-------- RECORDS FOR THIS EXERCISE

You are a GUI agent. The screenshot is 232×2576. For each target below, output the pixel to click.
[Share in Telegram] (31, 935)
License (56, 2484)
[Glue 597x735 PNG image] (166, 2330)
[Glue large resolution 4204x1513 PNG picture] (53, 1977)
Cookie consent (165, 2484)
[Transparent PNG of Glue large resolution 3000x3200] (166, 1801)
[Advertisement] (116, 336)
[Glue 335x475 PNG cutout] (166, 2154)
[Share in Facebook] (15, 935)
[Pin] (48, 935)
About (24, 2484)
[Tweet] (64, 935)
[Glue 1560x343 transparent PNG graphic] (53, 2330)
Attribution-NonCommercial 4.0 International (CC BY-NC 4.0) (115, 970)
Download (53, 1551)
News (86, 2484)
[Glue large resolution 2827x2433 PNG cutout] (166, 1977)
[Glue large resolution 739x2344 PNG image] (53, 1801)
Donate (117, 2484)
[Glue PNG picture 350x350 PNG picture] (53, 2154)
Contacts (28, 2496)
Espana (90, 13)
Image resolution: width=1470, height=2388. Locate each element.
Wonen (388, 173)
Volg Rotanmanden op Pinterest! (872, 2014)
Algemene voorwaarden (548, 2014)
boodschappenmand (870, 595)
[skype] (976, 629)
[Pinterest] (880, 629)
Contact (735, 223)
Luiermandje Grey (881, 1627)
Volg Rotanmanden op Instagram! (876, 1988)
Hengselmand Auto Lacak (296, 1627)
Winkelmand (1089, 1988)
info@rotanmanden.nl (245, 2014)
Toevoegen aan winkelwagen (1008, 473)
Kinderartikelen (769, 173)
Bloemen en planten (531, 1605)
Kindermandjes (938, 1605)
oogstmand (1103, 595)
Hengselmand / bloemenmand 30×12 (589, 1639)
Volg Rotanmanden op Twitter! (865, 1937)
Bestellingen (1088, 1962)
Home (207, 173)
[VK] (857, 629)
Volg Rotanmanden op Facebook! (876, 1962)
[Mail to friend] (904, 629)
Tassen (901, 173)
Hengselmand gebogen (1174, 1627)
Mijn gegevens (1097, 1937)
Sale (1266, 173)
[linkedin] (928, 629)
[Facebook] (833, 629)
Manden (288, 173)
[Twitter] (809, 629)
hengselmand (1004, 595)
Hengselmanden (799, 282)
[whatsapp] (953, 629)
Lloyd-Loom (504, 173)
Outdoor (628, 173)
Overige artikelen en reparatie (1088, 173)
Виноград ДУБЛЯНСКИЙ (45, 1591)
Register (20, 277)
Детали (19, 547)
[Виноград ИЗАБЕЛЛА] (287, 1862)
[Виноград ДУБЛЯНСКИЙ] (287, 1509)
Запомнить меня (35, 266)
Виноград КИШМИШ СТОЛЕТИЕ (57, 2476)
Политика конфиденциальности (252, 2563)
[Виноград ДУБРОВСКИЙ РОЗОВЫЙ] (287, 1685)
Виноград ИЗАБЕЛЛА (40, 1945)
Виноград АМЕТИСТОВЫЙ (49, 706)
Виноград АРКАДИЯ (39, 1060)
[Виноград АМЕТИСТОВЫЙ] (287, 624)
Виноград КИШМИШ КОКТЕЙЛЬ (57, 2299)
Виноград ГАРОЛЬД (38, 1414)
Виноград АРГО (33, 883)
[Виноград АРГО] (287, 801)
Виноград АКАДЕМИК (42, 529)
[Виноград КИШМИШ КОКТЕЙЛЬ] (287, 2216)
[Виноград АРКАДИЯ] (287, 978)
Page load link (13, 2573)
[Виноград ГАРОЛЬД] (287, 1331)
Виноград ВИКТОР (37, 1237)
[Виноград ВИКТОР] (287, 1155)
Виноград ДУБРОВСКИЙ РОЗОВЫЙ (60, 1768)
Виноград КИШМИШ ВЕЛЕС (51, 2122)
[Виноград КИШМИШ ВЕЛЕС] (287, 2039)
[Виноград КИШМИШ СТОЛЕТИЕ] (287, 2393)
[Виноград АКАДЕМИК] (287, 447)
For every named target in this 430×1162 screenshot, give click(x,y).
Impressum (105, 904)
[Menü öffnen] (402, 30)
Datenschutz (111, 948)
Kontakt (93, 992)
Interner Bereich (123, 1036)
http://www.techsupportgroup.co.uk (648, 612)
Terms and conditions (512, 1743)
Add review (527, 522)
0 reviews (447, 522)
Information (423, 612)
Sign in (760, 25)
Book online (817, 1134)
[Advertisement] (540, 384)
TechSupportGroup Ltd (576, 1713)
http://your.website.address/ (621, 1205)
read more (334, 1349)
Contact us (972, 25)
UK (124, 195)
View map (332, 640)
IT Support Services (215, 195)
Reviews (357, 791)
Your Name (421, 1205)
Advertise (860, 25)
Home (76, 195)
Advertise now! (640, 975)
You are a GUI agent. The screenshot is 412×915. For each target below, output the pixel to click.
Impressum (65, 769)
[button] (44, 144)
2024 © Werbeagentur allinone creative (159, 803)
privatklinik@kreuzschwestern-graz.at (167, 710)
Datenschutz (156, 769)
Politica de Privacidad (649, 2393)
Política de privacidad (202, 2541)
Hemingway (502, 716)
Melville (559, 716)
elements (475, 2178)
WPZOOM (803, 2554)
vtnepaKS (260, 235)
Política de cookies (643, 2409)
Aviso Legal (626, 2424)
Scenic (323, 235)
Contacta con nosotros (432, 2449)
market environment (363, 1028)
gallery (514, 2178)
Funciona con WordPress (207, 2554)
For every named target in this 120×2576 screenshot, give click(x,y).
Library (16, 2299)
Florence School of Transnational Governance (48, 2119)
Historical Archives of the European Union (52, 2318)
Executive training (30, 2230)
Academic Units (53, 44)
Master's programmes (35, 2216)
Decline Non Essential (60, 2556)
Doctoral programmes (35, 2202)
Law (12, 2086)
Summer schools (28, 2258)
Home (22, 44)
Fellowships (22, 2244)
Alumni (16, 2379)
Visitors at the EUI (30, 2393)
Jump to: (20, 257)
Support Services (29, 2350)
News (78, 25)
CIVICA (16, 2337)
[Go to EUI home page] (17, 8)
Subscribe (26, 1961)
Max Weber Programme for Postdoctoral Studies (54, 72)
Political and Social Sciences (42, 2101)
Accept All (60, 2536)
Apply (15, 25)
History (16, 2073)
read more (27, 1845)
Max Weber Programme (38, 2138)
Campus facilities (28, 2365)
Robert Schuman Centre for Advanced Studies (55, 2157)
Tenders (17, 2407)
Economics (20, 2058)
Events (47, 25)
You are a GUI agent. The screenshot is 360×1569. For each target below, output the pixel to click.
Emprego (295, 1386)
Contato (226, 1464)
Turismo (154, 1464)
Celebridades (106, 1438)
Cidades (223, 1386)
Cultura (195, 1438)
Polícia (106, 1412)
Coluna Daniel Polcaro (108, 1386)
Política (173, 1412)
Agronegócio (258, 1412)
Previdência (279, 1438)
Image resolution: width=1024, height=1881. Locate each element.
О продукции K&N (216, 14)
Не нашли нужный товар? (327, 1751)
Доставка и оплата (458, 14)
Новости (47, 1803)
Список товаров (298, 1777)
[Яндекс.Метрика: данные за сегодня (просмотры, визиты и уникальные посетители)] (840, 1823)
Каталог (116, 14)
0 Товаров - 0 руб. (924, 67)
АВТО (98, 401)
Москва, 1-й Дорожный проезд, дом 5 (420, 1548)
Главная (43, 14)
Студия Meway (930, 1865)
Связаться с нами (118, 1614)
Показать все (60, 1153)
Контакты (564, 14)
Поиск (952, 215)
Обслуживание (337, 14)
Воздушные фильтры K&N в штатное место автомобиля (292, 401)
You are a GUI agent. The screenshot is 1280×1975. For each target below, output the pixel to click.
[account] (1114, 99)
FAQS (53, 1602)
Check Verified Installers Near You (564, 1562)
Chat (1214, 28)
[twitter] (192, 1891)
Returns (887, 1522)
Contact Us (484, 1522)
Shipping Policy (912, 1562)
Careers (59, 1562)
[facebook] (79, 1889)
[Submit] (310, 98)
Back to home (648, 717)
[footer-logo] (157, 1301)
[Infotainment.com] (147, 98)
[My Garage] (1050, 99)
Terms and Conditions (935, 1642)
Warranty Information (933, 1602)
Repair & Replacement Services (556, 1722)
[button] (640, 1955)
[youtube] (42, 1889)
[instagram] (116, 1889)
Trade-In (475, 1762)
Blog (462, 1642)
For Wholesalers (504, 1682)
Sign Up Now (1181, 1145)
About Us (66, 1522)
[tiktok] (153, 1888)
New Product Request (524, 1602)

----------------

> _THE TASK_
If a line contains the word "Weber", it counts; say how many such lines the records hold, and give only that number.

> _TASK ANSWER_
2